Table of Contents
Advances in Artificial Intelligence
Volume 2009, Article ID 219743, 11 pages
Research Article

Bayesian Unsupervised Learning of DNA Regulatory Binding Regions

1Department of Mathematics, Åbo Akademi University, 20500 Turku, Finland
2Department of Mathematics, University of Linköping, 58183 Linköping, Sweden
3Department of Mathematics, The Royal Institute of Technology, 100 44 Stockholm, Sweden

Received 13 February 2009; Revised 6 June 2009; Accepted 2 July 2009

Academic Editor: Djamel Bouchaffra

Copyright © 2009 Jukka Corander et al. This is an open access article distributed under the Creative Commons Attribution License, which permits unrestricted use, distribution, and reproduction in any medium, provided the original work is properly cited.
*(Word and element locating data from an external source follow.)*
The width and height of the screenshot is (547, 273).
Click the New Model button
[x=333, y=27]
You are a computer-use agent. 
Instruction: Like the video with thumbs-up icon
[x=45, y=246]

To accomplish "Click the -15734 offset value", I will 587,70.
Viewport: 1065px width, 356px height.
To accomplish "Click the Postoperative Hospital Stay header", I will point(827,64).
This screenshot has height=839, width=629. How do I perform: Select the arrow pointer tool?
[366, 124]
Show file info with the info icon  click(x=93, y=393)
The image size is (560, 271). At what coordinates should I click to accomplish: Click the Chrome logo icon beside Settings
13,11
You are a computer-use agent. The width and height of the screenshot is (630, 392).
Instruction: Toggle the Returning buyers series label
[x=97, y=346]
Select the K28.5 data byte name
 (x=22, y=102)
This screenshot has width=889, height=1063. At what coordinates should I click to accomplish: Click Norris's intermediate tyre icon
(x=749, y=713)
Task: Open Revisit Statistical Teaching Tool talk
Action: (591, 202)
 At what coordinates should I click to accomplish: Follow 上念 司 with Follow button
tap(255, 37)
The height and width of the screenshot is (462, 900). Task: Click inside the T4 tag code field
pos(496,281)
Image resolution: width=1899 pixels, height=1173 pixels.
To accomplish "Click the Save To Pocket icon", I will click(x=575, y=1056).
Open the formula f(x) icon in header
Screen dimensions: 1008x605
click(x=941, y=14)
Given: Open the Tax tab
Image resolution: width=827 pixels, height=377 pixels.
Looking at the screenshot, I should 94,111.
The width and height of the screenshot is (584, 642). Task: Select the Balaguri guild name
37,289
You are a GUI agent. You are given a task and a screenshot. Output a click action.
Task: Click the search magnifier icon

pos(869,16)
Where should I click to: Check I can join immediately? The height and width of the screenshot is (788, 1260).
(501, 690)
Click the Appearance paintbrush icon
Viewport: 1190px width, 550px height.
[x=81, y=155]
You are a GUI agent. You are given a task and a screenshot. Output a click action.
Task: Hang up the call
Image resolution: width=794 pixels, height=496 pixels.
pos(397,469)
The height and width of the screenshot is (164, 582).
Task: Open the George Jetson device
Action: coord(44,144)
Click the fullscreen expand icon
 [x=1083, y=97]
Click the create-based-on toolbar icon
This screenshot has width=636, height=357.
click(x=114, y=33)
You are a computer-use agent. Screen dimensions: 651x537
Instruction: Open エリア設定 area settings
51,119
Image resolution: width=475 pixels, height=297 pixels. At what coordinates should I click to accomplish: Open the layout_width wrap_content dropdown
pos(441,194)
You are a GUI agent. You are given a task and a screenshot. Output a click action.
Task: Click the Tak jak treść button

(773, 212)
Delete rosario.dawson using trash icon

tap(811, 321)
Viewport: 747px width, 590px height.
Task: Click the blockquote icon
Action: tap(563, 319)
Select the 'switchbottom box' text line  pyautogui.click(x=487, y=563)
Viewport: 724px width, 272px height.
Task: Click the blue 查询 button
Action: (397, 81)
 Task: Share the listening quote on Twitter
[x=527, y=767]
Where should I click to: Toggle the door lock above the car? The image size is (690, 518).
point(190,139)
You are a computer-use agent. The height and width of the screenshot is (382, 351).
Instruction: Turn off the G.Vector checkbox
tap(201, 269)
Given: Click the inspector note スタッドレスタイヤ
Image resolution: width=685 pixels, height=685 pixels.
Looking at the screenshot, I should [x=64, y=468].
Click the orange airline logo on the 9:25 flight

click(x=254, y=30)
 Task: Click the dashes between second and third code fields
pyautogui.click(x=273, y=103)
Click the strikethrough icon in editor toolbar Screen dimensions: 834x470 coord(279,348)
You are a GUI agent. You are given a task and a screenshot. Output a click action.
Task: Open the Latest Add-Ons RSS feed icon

Identification of regulatory binding motifs, that is, short specific words, within DNA sequences is a commonly occurring problem in computational bioinformatics. A wide variety of probabilistic approaches have been proposed in the literature to either scan for previously known motif types or to attempt de novo identification of a fixed number (typically one) of putative motifs. Most approaches assume the existence of reliable biodatabase information to build probabilistic a priori description of the motif classes. Examples of attempts to do probabilistic unsupervised learning about the number of putative de novo motif types and their positions within a set of DNA sequences are very rare in the literature. Here we show how such a learning problem can be formulated using a Bayesian model that targets to simultaneously maximize the marginal likelihood of sequence data arising under multiple motif types as well as under the background DNA model, which equals a variable length Markov chain. It is demonstrated how the adopted Bayesian modelling strategy combined with recently introduced nonstandard stochastic computation tools yields a more tractable learning procedure than is possible with the standard Monte Carlo approaches. Improvements and extensions of the proposed approach are also discussed.